**Exercise objective**
Rename "screenshot" to "screen capture" throughout the lines from the one containing "Click the Country" through the one containing "will pyautogui.click(x=588, y=373).", inclusive, and return only those lines with nothing else altered.

**Information given**
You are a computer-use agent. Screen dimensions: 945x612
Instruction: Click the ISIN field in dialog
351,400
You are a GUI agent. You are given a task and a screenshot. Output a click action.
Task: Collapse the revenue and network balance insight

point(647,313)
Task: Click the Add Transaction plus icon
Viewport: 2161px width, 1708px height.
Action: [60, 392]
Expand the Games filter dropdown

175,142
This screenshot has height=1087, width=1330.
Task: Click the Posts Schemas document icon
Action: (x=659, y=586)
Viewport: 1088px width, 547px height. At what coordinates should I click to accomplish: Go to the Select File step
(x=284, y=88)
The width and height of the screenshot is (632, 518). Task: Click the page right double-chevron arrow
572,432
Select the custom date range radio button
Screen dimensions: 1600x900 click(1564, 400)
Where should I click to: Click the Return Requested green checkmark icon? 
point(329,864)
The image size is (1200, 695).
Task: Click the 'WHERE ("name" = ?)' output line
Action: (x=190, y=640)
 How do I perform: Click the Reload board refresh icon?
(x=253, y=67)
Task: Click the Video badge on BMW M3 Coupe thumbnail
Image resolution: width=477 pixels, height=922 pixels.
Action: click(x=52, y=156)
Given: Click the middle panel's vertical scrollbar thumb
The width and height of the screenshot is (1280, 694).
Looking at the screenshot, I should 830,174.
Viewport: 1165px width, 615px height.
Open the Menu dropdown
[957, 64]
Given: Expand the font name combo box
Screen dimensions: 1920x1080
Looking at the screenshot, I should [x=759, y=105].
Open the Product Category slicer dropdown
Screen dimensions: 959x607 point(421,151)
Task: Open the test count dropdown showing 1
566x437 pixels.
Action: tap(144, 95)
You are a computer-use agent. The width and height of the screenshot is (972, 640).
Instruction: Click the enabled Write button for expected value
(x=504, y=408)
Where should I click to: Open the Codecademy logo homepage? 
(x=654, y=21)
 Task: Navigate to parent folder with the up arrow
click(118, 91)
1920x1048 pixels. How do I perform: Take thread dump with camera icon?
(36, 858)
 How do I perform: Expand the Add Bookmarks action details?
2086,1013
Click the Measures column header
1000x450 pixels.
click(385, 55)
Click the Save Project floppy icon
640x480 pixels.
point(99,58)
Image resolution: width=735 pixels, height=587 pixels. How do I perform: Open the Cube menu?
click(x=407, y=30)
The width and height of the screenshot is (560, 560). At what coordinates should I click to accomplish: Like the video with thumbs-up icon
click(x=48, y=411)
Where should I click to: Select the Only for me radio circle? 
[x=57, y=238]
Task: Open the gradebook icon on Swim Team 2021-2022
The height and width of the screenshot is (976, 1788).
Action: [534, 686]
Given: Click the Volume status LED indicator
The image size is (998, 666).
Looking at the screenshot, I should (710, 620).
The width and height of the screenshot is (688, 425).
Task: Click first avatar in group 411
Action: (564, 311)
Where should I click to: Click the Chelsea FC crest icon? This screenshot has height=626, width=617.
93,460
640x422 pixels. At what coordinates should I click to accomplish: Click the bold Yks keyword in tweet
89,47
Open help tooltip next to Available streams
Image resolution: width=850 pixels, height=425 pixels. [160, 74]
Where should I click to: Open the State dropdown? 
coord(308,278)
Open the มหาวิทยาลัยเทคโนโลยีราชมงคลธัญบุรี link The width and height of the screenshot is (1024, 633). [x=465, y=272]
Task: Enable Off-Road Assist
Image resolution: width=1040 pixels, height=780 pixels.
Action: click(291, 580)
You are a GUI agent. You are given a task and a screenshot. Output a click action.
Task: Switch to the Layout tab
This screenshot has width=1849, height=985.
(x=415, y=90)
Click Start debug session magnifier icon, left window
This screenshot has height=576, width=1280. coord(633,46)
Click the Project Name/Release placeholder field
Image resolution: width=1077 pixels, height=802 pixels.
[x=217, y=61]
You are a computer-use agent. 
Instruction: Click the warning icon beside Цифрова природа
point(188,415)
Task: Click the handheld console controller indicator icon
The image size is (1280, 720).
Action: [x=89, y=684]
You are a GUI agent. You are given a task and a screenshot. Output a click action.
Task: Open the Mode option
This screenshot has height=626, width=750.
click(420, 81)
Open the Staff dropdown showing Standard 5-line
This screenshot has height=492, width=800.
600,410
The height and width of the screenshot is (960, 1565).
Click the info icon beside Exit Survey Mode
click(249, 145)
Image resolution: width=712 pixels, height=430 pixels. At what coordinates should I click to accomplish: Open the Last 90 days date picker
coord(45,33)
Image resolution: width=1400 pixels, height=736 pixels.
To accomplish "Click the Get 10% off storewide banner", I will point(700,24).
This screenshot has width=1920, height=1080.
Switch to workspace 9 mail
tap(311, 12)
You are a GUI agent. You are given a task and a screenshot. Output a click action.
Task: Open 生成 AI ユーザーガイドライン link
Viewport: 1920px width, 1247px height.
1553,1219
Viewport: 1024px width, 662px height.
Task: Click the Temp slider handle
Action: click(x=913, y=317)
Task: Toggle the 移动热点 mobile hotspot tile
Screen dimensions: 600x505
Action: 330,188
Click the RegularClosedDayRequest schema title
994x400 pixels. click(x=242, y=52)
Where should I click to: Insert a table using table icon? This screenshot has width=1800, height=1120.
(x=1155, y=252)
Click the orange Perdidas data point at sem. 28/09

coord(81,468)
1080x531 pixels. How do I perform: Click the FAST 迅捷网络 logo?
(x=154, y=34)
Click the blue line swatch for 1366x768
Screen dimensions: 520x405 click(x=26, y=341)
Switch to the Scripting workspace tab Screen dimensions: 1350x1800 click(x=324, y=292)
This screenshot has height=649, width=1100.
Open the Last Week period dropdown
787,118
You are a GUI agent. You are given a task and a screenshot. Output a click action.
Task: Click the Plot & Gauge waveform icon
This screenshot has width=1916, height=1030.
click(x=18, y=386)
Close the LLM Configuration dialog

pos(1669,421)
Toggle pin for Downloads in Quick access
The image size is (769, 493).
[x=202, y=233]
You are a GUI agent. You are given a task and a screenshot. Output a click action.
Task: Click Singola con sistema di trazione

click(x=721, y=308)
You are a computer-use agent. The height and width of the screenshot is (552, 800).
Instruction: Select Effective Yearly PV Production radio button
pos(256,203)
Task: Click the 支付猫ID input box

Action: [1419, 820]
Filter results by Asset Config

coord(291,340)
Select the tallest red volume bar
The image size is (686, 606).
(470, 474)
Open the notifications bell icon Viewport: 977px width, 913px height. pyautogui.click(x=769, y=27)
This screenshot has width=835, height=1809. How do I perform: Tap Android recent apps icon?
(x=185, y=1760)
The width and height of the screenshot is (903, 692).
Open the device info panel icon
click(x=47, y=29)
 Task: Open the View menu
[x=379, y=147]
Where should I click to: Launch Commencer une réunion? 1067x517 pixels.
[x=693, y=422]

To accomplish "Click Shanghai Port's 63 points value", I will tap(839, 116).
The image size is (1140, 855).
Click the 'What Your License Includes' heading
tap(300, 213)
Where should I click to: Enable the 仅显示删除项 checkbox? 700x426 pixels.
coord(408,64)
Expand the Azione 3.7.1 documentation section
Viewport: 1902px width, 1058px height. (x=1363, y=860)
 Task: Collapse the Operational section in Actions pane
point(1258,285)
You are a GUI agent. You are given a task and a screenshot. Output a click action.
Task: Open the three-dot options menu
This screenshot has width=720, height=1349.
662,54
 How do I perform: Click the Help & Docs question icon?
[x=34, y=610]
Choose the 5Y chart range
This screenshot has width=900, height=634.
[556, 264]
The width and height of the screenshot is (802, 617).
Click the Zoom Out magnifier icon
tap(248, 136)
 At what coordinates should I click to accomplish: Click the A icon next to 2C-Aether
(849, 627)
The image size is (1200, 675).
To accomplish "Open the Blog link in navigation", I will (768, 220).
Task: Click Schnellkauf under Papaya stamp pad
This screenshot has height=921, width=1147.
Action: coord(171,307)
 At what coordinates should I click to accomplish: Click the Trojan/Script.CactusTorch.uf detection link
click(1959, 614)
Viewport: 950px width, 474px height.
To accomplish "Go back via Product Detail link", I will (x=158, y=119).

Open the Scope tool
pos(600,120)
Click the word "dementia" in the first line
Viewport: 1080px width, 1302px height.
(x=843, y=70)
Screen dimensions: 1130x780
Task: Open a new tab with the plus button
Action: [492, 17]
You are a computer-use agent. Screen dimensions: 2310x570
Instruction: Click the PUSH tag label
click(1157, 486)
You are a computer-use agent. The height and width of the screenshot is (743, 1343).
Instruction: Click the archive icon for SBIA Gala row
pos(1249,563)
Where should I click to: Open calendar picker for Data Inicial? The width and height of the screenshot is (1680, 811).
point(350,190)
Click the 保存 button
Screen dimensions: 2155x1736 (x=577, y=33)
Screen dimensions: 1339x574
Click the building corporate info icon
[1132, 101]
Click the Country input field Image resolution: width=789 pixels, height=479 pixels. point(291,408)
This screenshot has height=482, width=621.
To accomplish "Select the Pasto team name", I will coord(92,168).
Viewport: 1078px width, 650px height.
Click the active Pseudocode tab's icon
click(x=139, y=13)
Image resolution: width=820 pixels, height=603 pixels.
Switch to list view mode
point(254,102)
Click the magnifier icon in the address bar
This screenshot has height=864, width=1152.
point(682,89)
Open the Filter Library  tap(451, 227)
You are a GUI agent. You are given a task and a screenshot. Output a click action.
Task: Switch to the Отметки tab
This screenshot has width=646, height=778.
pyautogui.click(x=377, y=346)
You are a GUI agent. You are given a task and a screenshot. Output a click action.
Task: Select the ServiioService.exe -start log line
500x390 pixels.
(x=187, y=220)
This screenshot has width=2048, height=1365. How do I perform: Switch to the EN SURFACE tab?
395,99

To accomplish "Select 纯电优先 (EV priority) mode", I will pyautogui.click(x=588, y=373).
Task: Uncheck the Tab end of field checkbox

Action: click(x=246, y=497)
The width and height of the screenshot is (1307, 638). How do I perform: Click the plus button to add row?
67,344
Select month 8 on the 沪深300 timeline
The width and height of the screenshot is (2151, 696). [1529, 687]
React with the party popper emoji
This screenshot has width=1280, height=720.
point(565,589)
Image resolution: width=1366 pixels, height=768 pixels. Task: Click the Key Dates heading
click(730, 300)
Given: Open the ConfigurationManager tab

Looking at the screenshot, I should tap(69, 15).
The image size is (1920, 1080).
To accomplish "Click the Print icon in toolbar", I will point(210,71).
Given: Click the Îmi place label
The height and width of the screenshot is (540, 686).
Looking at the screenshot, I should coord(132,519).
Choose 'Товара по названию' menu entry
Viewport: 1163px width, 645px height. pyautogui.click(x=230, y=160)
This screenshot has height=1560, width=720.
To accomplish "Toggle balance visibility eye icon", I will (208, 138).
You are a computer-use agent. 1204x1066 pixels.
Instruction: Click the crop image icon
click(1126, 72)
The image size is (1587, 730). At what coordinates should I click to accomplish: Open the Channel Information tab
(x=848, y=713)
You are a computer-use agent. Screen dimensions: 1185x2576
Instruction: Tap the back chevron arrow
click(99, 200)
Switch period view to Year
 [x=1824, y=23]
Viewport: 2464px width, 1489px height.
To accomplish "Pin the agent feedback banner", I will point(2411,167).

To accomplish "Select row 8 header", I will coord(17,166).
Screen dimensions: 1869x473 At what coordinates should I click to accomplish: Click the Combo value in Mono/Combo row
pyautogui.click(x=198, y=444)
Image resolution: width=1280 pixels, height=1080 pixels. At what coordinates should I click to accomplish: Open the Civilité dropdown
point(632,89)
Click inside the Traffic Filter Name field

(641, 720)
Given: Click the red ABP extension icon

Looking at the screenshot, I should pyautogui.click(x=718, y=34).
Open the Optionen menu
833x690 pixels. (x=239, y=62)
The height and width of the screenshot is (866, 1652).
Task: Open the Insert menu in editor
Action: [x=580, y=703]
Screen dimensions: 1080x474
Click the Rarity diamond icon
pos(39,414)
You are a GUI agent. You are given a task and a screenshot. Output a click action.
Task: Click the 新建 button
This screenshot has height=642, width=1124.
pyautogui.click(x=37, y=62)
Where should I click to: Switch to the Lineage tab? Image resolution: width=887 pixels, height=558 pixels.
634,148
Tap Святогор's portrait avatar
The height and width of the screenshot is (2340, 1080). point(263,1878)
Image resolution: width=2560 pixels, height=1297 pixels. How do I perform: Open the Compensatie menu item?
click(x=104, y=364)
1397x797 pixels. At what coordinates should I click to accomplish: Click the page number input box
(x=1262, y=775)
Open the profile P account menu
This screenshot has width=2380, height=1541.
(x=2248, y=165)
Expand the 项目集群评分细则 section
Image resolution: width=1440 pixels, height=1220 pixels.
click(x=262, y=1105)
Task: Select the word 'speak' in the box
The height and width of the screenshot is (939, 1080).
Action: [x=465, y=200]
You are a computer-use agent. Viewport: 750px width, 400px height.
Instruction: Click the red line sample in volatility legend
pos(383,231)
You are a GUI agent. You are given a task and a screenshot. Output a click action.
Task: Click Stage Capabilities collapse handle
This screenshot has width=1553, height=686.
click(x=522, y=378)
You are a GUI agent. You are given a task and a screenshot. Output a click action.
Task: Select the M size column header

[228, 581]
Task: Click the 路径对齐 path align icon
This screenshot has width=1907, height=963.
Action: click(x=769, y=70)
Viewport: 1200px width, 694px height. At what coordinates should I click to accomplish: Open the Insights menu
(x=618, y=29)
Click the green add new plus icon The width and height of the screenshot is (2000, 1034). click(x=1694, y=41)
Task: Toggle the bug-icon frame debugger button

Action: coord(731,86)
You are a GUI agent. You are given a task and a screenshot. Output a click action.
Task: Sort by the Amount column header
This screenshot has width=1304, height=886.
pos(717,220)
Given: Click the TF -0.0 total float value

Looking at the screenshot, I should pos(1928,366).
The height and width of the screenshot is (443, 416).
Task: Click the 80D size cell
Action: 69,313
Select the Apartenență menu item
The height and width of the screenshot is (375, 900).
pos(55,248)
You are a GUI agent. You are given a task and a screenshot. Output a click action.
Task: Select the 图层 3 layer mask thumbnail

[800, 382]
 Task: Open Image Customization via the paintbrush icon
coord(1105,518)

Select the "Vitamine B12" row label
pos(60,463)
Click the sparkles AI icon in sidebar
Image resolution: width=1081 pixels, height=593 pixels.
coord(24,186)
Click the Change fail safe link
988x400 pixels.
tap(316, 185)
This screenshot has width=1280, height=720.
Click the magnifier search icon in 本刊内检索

**Task answer**
Click the Country input field Image resolution: width=789 pixels, height=479 pixels. point(291,408)
This screen capture has height=482, width=621.
To accomplish "Select the Pasto team name", I will coord(92,168).
Viewport: 1078px width, 650px height.
Click the active Pseudocode tab's icon
click(x=139, y=13)
Image resolution: width=820 pixels, height=603 pixels.
Switch to list view mode
point(254,102)
Click the magnifier icon in the address bar
This screen capture has height=864, width=1152.
point(682,89)
Open the Filter Library  tap(451, 227)
You are a GUI agent. You are given a task and a screen capture. Output a click action.
Task: Switch to the Отметки tab
This screen capture has width=646, height=778.
pyautogui.click(x=377, y=346)
You are a GUI agent. You are given a task and a screen capture. Output a click action.
Task: Select the ServiioService.exe -start log line
500x390 pixels.
(x=187, y=220)
This screen capture has width=2048, height=1365. How do I perform: Switch to the EN SURFACE tab?
395,99

To accomplish "Select 纯电优先 (EV priority) mode", I will pyautogui.click(x=588, y=373).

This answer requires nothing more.